*Assignment*.
The line containing "Image resolution: width=1669" and every line after it, through the last one below: output exactly these and nothing else.

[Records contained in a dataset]
=== Section Start ===
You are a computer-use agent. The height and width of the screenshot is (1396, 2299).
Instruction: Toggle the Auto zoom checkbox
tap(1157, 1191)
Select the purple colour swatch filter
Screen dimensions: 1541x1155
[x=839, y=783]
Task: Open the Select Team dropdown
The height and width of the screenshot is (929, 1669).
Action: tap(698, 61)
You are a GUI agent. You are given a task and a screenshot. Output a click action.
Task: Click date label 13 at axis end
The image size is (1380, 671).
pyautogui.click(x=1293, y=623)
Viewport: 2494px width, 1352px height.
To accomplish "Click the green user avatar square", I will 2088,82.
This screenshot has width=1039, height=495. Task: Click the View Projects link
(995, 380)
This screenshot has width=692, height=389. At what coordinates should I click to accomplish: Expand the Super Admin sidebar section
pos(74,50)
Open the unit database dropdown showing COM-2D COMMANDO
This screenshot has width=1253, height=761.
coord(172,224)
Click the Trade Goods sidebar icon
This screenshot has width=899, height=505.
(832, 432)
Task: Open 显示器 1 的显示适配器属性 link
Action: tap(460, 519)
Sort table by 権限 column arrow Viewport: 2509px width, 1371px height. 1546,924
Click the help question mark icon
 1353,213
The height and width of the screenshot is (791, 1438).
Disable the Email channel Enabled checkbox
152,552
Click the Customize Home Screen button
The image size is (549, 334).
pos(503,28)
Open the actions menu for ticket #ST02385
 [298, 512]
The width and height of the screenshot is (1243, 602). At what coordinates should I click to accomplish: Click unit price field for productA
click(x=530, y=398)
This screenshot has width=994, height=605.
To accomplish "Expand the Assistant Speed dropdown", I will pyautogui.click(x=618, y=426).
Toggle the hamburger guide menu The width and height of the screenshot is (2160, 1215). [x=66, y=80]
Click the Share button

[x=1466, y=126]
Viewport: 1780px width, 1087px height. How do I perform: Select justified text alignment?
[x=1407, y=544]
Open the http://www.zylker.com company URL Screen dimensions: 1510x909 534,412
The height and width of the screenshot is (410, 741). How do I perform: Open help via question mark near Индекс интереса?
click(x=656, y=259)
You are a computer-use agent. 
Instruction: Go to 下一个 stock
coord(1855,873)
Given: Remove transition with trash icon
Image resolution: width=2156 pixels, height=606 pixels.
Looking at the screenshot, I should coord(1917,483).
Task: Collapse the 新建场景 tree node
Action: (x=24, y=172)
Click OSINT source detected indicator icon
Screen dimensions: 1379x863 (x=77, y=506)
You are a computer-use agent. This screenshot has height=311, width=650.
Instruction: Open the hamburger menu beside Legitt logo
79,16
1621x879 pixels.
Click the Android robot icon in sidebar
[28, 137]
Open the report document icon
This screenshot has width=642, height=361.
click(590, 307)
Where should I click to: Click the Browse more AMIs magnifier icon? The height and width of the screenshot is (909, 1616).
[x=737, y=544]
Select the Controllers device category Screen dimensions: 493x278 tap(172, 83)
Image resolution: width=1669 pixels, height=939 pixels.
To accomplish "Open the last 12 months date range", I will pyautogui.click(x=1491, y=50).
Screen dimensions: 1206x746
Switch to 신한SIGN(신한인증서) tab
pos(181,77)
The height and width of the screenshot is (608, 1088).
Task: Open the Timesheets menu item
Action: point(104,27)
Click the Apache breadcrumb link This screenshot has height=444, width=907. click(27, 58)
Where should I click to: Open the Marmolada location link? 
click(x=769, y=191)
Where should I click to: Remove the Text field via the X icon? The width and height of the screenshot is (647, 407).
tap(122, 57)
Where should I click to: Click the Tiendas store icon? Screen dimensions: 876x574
=== Section End ===
*Problem solution*.
Image resolution: width=1669 pixels, height=939 pixels.
To accomplish "Open the last 12 months date range", I will pyautogui.click(x=1491, y=50).
Screen dimensions: 1206x746
Switch to 신한SIGN(신한인증서) tab
pos(181,77)
The height and width of the screenshot is (608, 1088).
Task: Open the Timesheets menu item
Action: point(104,27)
Click the Apache breadcrumb link This screenshot has height=444, width=907. click(27, 58)
Where should I click to: Open the Marmolada location link? 
click(x=769, y=191)
Where should I click to: Remove the Text field via the X icon? The width and height of the screenshot is (647, 407).
tap(122, 57)
Where should I click to: Click the Tiendas store icon? Screen dimensions: 876x574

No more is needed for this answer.